West Papua

The western part of the island of New Guinea had been a part of the Dutch East Indies. When this became independent as Indonesia, in the late 1940s, Netherlands New Guinea remained in Dutch hands.

While Indonesia laid claim to the territory, the Dutch instead envisaged giving it eventual independence. However, in the face of mounting pressure from Indonesia, in 1962 the Dutch government agreed to hand it over to UN administration with an understanding that this would pave the way for it to be passed to Indonesian rule pending a referendum on its future.

In 1965, following the handover to Indonesia, the Free Papuan Movement was established to secure the territory’s independence. Then, four years later, in 1969, the referendum that had been promised was held.

But rather than allow a popular vote, Indonesia instead hand-picked over a thousand elders, who decided unanimously to keep the territory as part of Indonesia. In the decades since then, the conflict in West Papua has continued.

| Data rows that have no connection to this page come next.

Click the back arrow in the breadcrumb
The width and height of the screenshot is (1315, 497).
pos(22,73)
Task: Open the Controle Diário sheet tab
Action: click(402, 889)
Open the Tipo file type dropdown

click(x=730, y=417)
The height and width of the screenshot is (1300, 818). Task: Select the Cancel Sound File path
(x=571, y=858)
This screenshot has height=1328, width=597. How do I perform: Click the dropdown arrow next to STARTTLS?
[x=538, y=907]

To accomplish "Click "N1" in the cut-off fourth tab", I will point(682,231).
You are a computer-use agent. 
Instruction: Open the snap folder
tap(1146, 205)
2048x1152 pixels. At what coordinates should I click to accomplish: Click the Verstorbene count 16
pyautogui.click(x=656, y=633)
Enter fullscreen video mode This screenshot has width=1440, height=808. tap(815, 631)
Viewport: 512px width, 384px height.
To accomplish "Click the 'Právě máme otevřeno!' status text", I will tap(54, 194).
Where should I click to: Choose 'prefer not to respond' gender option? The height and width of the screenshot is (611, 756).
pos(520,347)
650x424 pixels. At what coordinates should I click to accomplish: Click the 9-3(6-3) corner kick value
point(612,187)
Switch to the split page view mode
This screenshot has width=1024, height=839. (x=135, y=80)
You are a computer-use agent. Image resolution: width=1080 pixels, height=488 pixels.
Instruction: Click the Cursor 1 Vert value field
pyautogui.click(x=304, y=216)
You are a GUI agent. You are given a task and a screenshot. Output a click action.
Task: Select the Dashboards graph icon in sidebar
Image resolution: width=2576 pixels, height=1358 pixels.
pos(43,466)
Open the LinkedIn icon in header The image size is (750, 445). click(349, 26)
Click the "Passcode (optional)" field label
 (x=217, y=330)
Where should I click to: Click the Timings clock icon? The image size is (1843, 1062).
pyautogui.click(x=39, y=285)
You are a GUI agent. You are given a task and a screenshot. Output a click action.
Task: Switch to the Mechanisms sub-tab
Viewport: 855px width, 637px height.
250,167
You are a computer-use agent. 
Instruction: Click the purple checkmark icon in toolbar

However, very little is known about the actual situation on the ground as Indonesia forbids foreign journalists from entering the territory. That said, there have been allegations of large numbers of deaths and widespread human rights abuses.

Moreover, there also appears to have been an escalation in fighting in the past few years. Although West Papua has been regularly raised at the UN General Assembly by various Pacific states, Indonesia insists that its sovereignty is not up for debate.